All of lore.kernel.org
 help / color / mirror / Atom feed
* Any tips for improving the performance of cloning large repositories?
@ 2011-12-16 13:02 Alex Bennee
  2011-12-16 13:11 ` Hallvard Breien Furuseth
  0 siblings, 1 reply; 7+ messages in thread
From: Alex Bennee @ 2011-12-16 13:02 UTC (permalink / raw)
  To: git

Hi,

We've migrated our old CVS repository into GIT without too many
issues. However now we are rolling out the usage of the new repository
we are hitting some performance bottlenecks, especially on the initial
clone (something our buildbot instance does a lot).

Our repo is large, my .git is around 2.5G although the central repo
has a 1.7Gb single pack file. However some machines handle the cloning
better than others. For one thing the clone process seems to involve
the receiving side needing a large glob of memory which causes
problems when there is memory pressure.

I've tried tweaking the pack size from unlimited to 256m but this
seems to have increased the clone time as the receiving end attempts
to re-pack everything back into an uber-pack.

Another thing that I've noticed is very high systime on the receiving
machines as ethernet and disk I/O is heavily hit.

So what I'm looking for are some tips on how I can tweak
configurations to make the clone process a little less I/O and memory
heavy. Any suggestions?

One thing I did try was a rsync'ed local repo in /var/cache/repos
which the clone command used for reference with something like:

git clone --local --reference /var/cache/repo.git git://repo/repo.git

But that didn't help as it seems to copy the whole thing anyway.

-- 
Alex, homepage: http://www.bennee.com/~alex/
http://www.half-llama.co.uk

^ permalink raw reply	[flat|nested] 7+ messages in thread

* Re: Any tips for improving the performance of cloning large repositories?
  2011-12-16 13:02 Any tips for improving the performance of cloning large repositories?
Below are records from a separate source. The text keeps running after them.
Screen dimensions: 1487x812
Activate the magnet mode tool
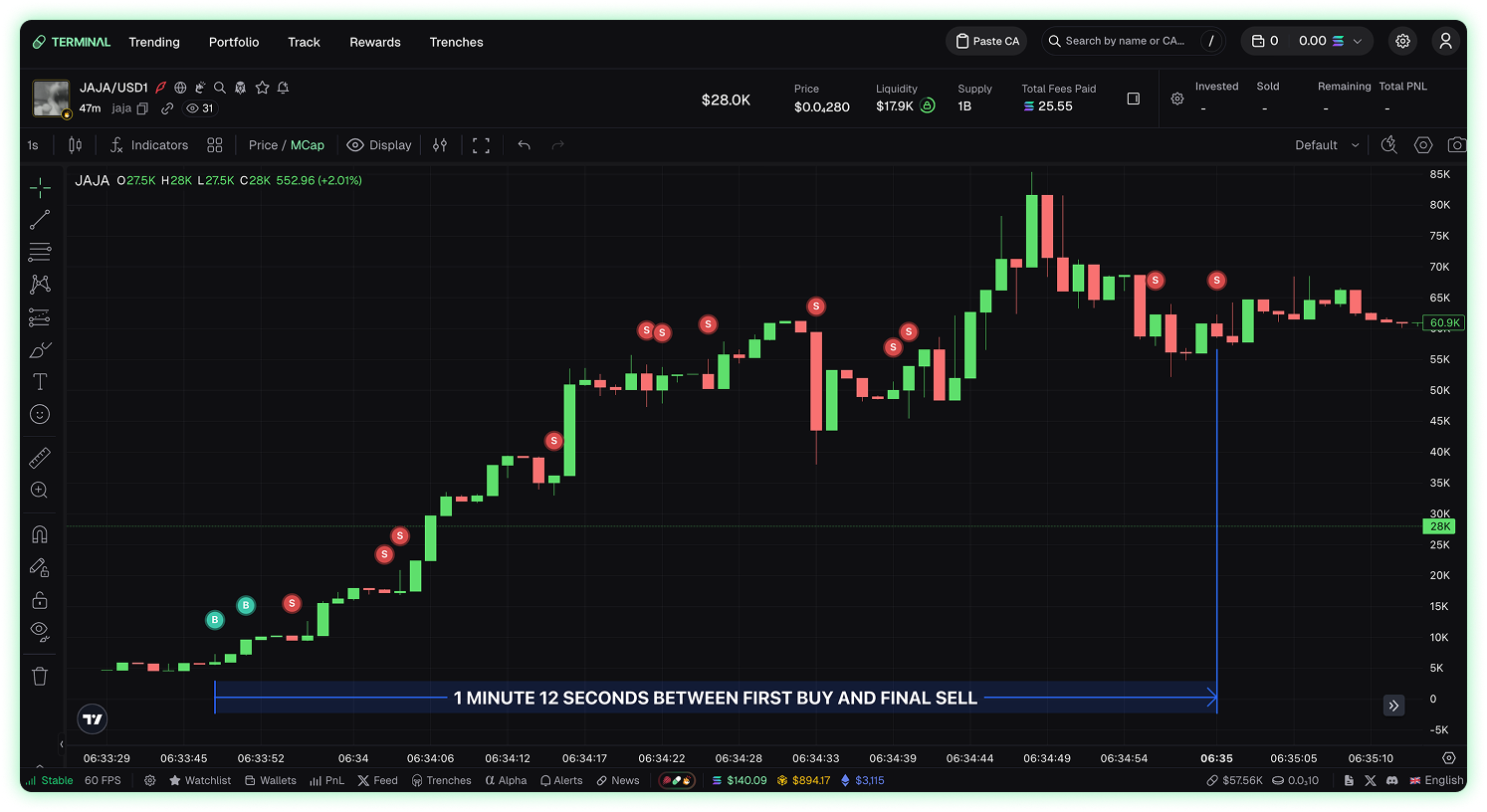(x=40, y=534)
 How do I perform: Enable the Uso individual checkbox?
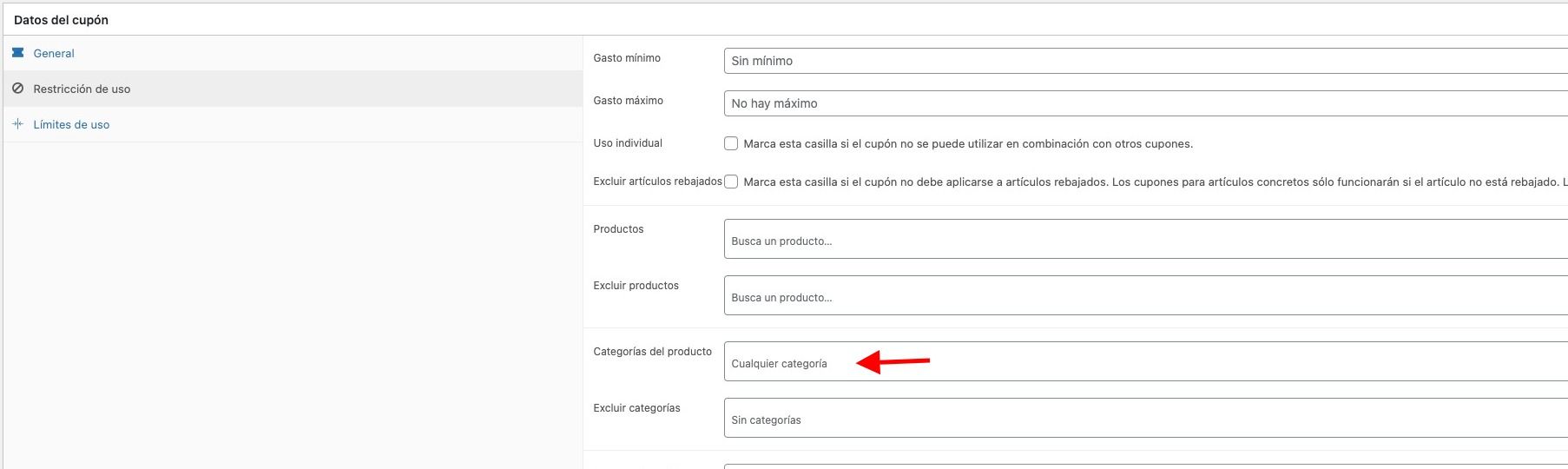(731, 143)
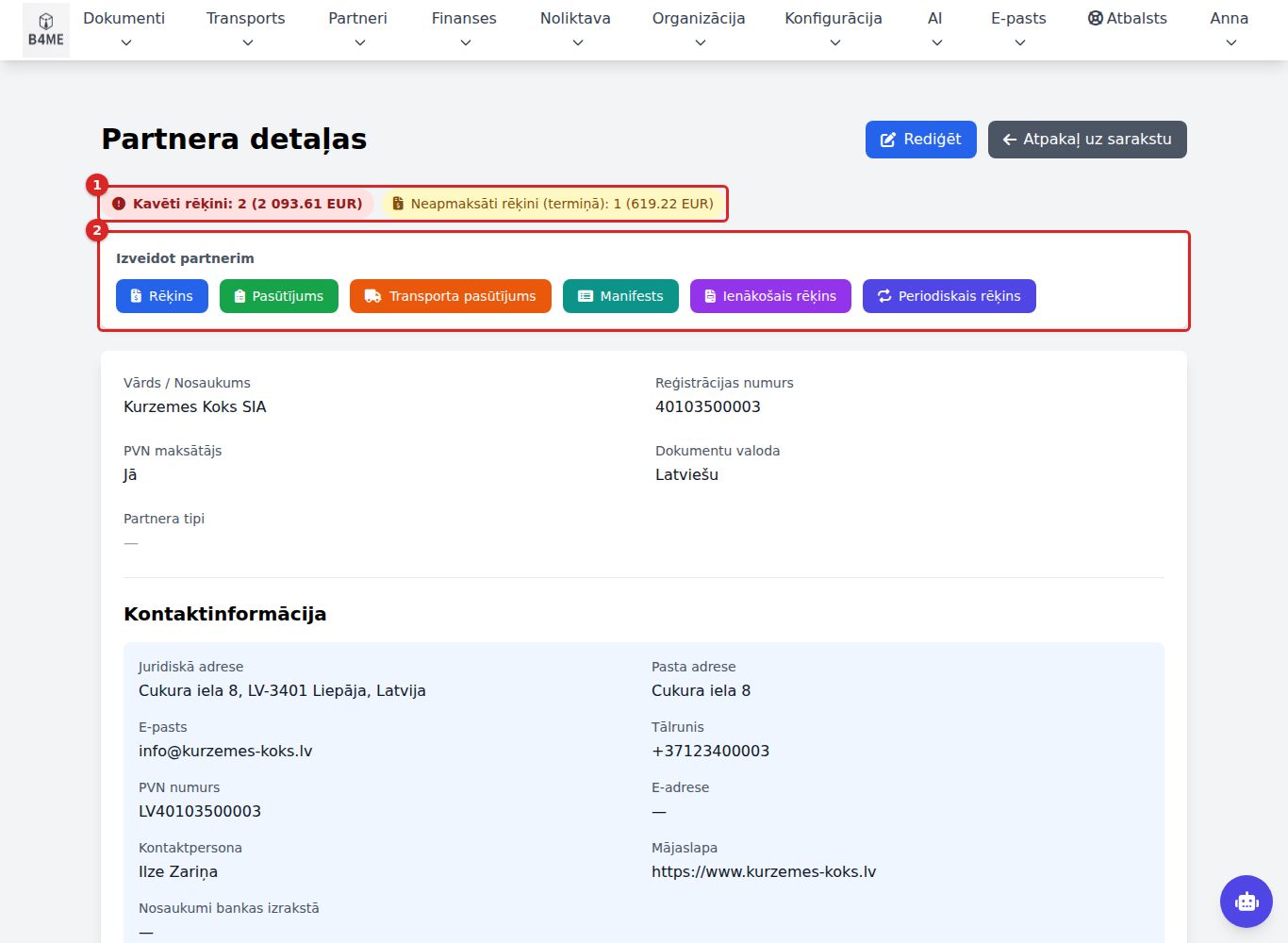Click the repeat icon on Periodiskais rēķins
Screen dimensions: 1288x943
tap(884, 296)
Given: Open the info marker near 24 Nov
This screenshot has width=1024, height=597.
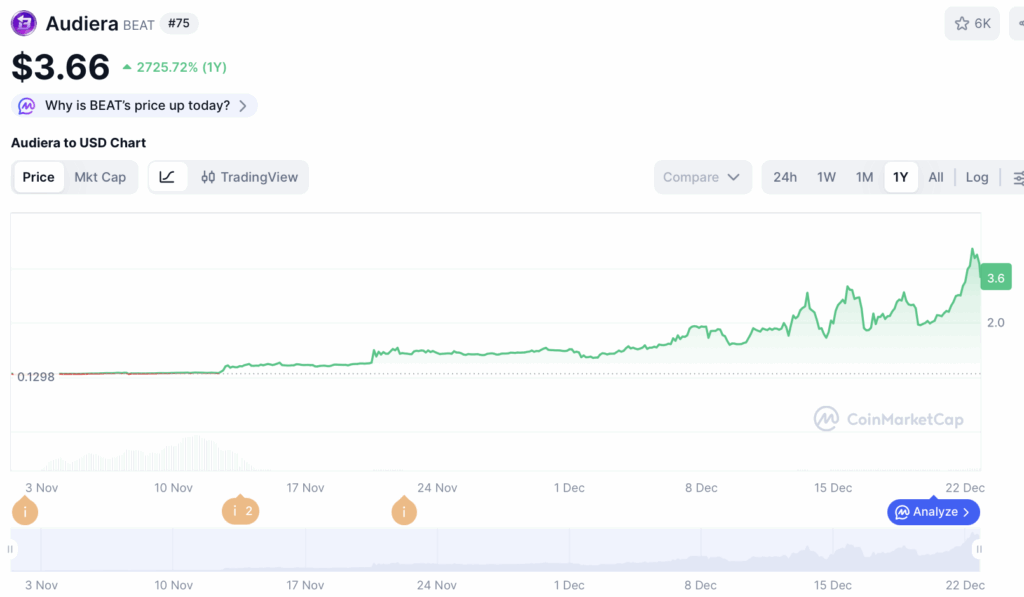Looking at the screenshot, I should pyautogui.click(x=404, y=511).
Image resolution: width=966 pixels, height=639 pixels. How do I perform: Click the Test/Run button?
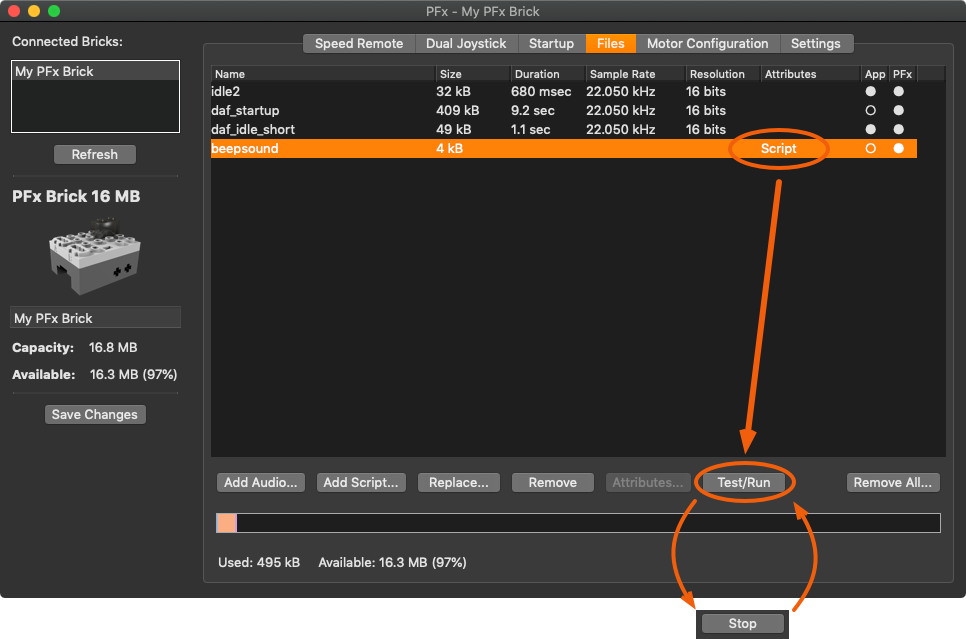click(744, 482)
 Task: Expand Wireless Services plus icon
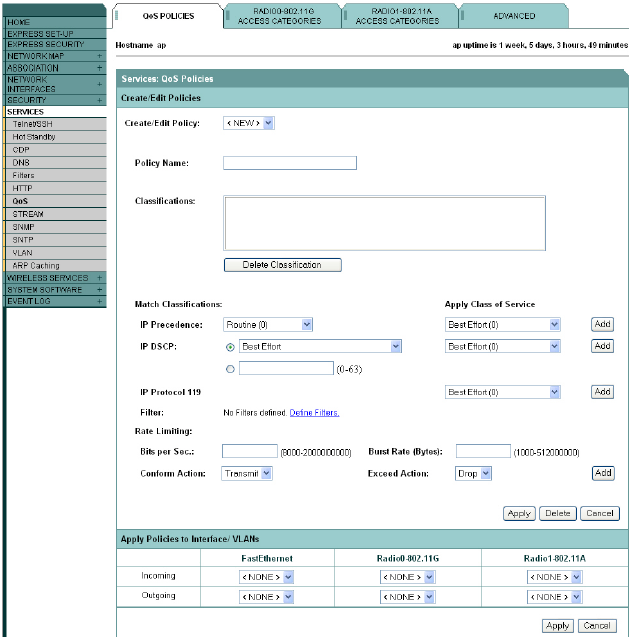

Alex Bennee
@ 2011-12-16 13:11 ` Hallvard Breien Furuseth
  2011-12-16 13:39   ` Hallvard Breien Furuseth
  0 siblings, 1 reply; 7+ messages in thread
From: Hallvard Breien Furuseth @ 2011-12-16 13:11 UTC (permalink / raw)
  To: Alex Bennee; +Cc: git

Alex Bennee writes:
> We've migrated our old CVS repository into GIT without too many
> issues. However now we are rolling out the usage of the new repository
> we are hitting some performance bottlenecks, especially on the initial
> clone (something our buildbot instance does a lot).

Do you often need to clone from a remote?  Instead of cloning from a
local (git clone --mirror) which gets auto-updated from the remote.

Could the buildbot make do with a shallow repo, clone --depth <num>?

-- 
Hallvard

^ permalink raw reply	[flat|nested] 7+ messages in thread

* Re: Any tips for improving the performance of cloning large repositories?
  2011-12-16 13:11 ` Hallvard Breien Furuseth
@ 2011-12-16 13:39   ` Hallvard Breien Furuseth
  2011-12-16 14:14     ` Seth Robertson
  0 siblings, 1 reply; 7+ messages in thread
From: Hallvard Breien Furuseth @ 2011-12-16 13:39 UTC (permalink / raw)
  To: Alex Bennee; +Cc: git

I wrote:
> Do you often need to clone from a remote?  Instead of cloning from a
> local (git clone --mirror) which gets auto-updated from the remote.

Er, obviously not, since you tried that with rsync.  Create the mirror
with 'git clone --mirror', then update it with 'git fetch' rather than
rsync.

-- 
Hallvard

^ permalink raw reply	[flat|nested] 7+ messages in thread

* Re: Any tips for improving the performance of cloning large repositories?
  2011-12-16 13:39   ` Hallvard Breien Furuseth
@ 2011-12-16 14:14     ` Seth Robertson
  2011-12-16 15:28       ` Alex Bennee
  0 siblings, 1 reply; 7+ messages in thread
From: Seth Robertson @ 2011-12-16 14:14 UTC (permalink / raw)
  To: Hallvard Breien Furuseth; +Cc: Alex Bennee, git


In message <hbf.20111216zcin@bombur.uio.no>, Hallvard Breien Furuseth writes:

    I wrote:
    > Do you often need to clone from a remote?  Instead of cloning from a
    > local (git clone --mirror) which gets auto-updated from the remote.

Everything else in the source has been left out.